A few minutes ago my mood was not quite at its best, but it only took a second to remember how grateful I am for all the love I have in my life, and for all the opportunities I’ve had. I’m back on track to start another sunny day, though I’m not excited about driving to work through the crazy traffic and construction in the city. Can’t have everything. 🙂
I’ve spent some time working on a new song idea over the past couple of days. It’s been a while, as I’ve been heavily focused on producing my second album, so it felt great to work on a new song. Looking forward to working on more new material over the next few months.
Today’s been a great day. I made it through a tough workout class in the morning that I was not looking forward to (I usually feel really good after the class is over and I can cross it off my list of things to do). I felt energized instead of enervated at the end of it, despite being physically tired. Then I met with my voice teacher to continue working on Cycles, one of the songs he and I co-wrote that we’re looking to finish and release early next year. I was dancing to the beat most of the time in the studio; I liked it so much. The song sounds very cool and interesting right now, like a call to action.
Despite some difficult events earlier this week, I’ve had a good week and today’s been a happy and peaceful day with warm sunshine spilling into my place. I’m sipping on peppermint tea, perfect for the weather and the season. This song added another calm layer to how good I’m already feeling. 🙂
Wishing everyone a Happy Thanksgiving! Hope your weekend is lovely.
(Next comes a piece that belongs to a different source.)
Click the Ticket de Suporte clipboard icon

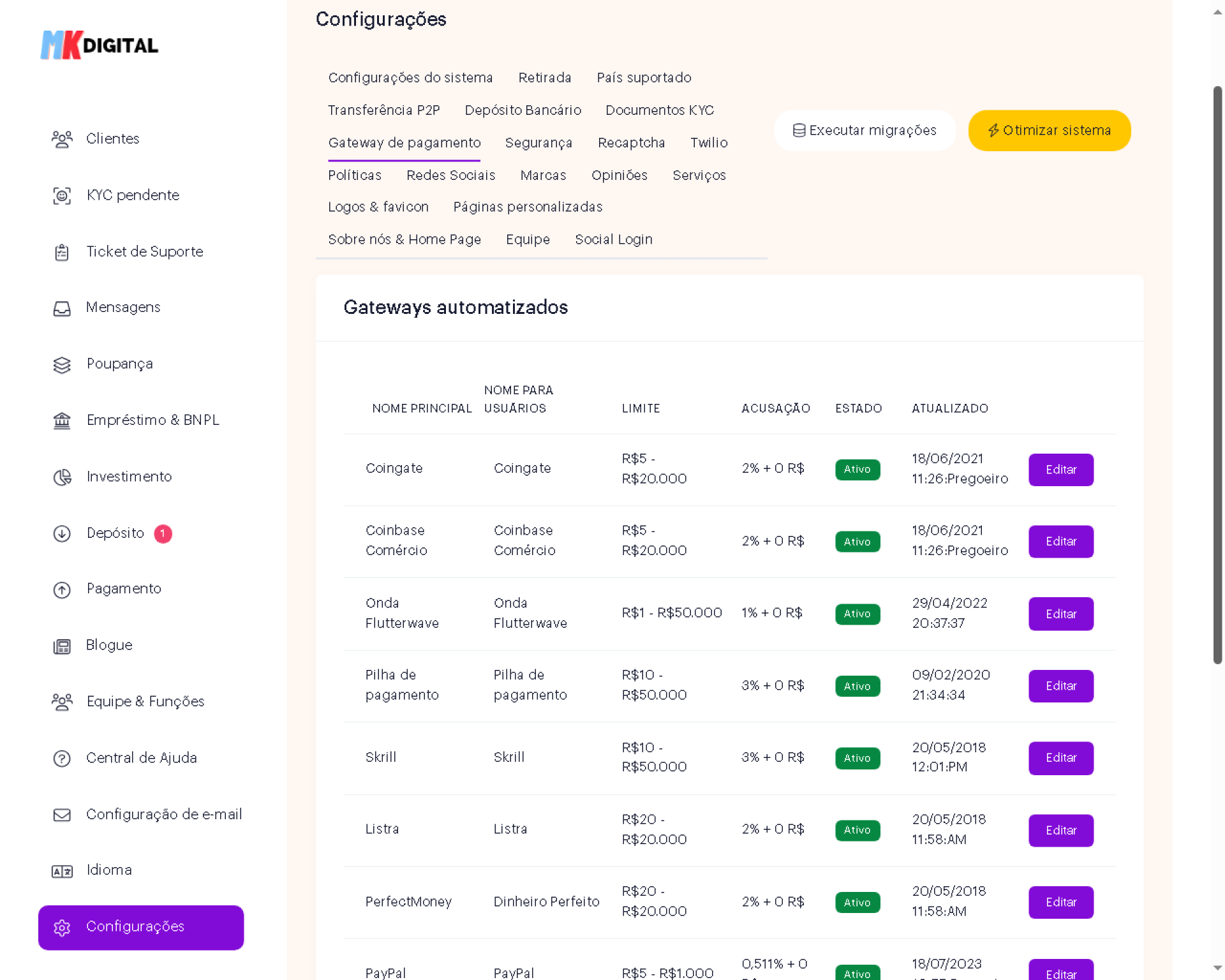pyautogui.click(x=62, y=252)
It’s been a great weekend, and life is going well. I’m happy. One of the most intriguing moments from this weekend was randomly meeting a former musician from Teatro ZinZanni. He said he spent almost a decade working at an incredibly rewarding job as a musician there with people who became part of his family. He made a very comfortable living working a few hours every night (enough to compete with salaries in the tech industry today), and still had tons of time to spare for an additional job or time with his family. Sadly, the San Francisco branch shut down not too long ago, but he said those years were some of the best of his life. I was so happy for him, and so glad to have met someone with a story like his. He actually managed to become a professional musician who found a high level of satisfaction with the work he was doing, while easily being able to support himself financially.
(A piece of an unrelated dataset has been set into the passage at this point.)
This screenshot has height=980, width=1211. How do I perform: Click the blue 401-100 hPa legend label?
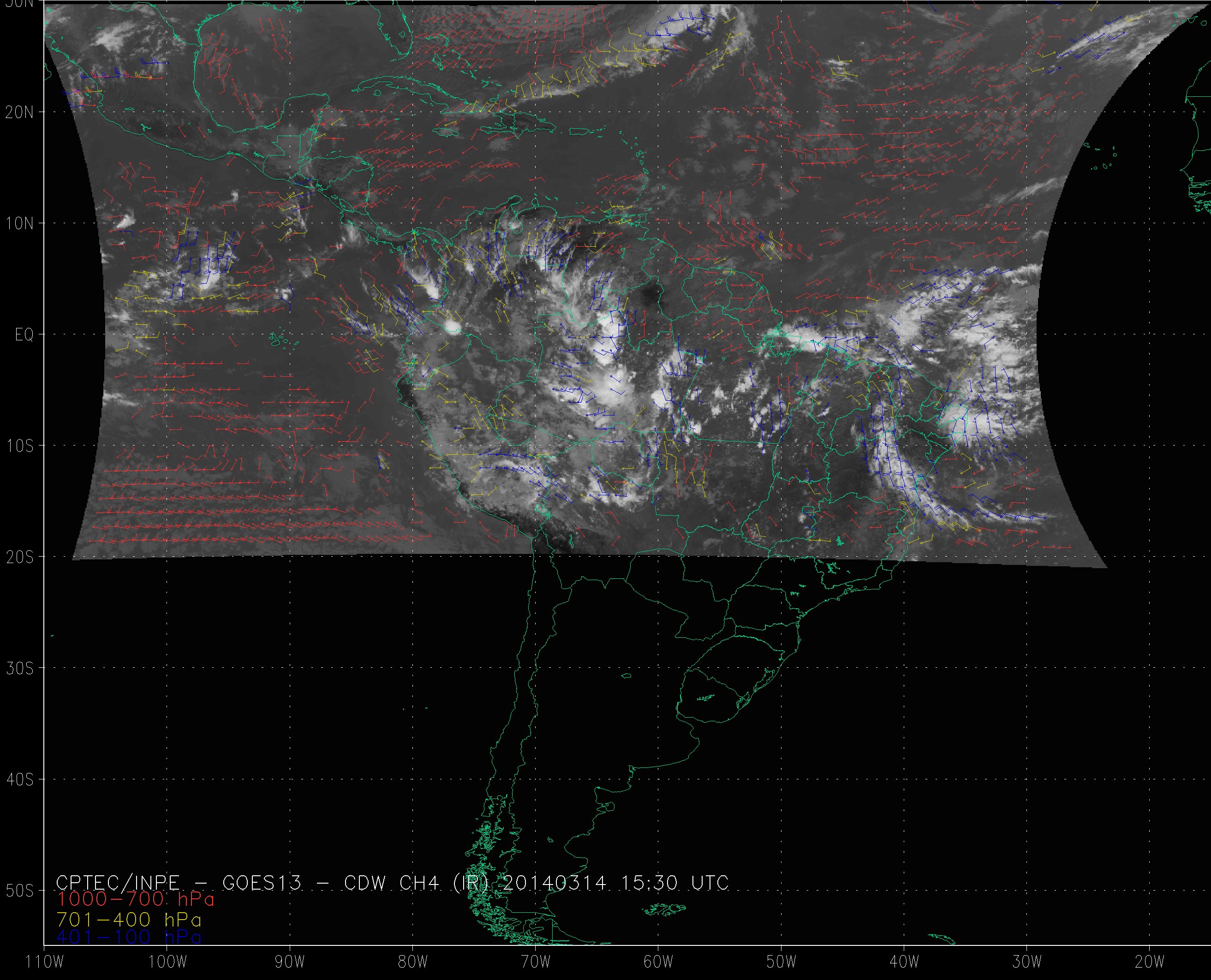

Had a fun two hour conversation this evening with a physicist on the ability of art to make people happy and whether or not I should drop everything and run off to some remote part of the world to become a jungle or cave dweller for a while. I think the conclusion I came to was not…yet. <wink>
I went to see Woodkid live today. Great show, amazing music, but the coolest part was what happened after. I decided to stay after the concert (which I never do) to get autographs and chat with the musicians briefly if I could get the chance. I was one of the first people there, and started chatting with the pianist in the group, who happened to be the first musician to step outside. That conversation led to more with the other members of the band, and before I knew it I allowed myself to be led away to a 9 story mansion for an after party for the crew. Met super cool people, hung out with awesome musicians, and had the chance to give out my cards and CDs. Wow, I have no idea how that all happened. All I did was wait around at the right place at the right time.
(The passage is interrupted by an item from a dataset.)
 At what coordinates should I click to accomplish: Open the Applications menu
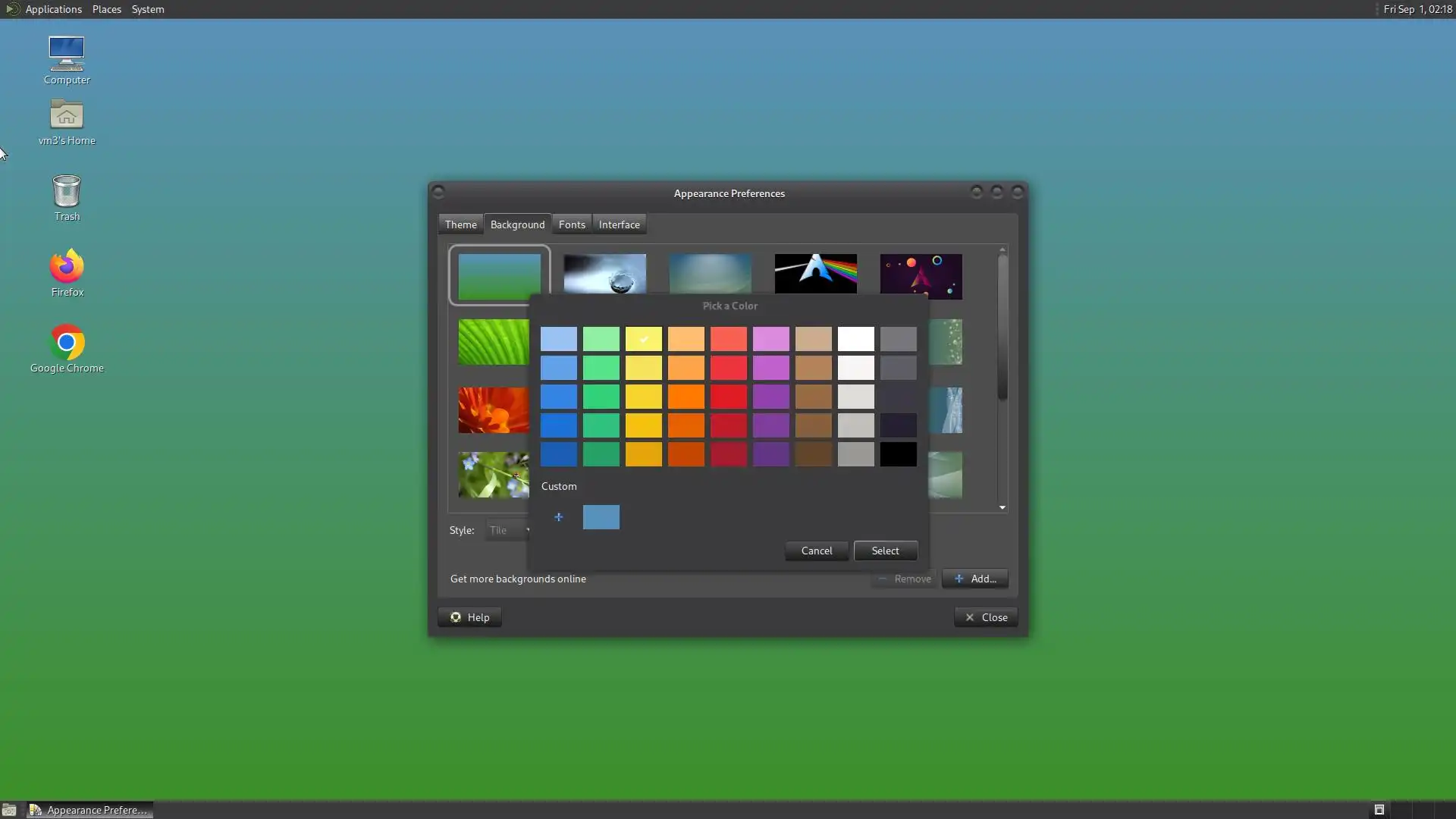(53, 9)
It’s nearly 2 am…hello and a big kiss to one of the most beautiful days I have ever known.
Every time I get into the production for the video, or am in the studio recording or composing I escape to these incredible realms. Tuesday night’s shoot felt magical, and I was so happy and energized after.
I felt the same rush today, when I was working on the chord charts for Porcelain Doll before my voice lesson so I could go over the theory with my teacher. In one part of the song, I hit an A flat major chord, then a D flat major, and that progression is triumphant in what it declares. I felt like life was perfect, and I could repeat that moment over and over again; I never wanted it to stop. I felt powerful in what I was trying to express, and felt confident that I was capable of unconditional love and forgiveness. I felt at peace, even as I was feeling a rush of energy.
So, the world’s dealt a few more cards and I wonder how these will affect the turn of events over the next few months and years. Sometimes I wonder how much scope there is for free will in life, and whether we even have a choice or any influence over what happens in our lives.
A lot of biologists stop believing in free will after they start working in the life sciences, as choices could merely be interpreted as your genetic make up interacting with your environment, and the rest is up to stochasticity. A few religions, such as Hinduism, eliminate the concept of choice as well by invoking ideas like Fate, or God. Is choice merely an illusory concept that we humans came up with in order to prevent ourselves from having a collective nervous breakdown?
Or does choice really exist, and if it does, what is its basis? How do we choose what we choose? How do you settle on the best decision, or is that simply something we look back on after a series of resulting events have passed and rationalize? What is regret?
With modern lives that throw opportunities and changes our way constantly, the concept of straightforward and obvious choices may have been eliminated completely. What is the most important thing for a person? Does it vary from person to person? Or do we have one common priority in life as a species?
If I had to pick my strongest drivers, I think I would settle on the following three in no particular order: happiness, music, and the people that I love. And I think I can narrow it down further–with music and the people that I love around me, I think I could be happy. Is happiness a choice that we make in our heads?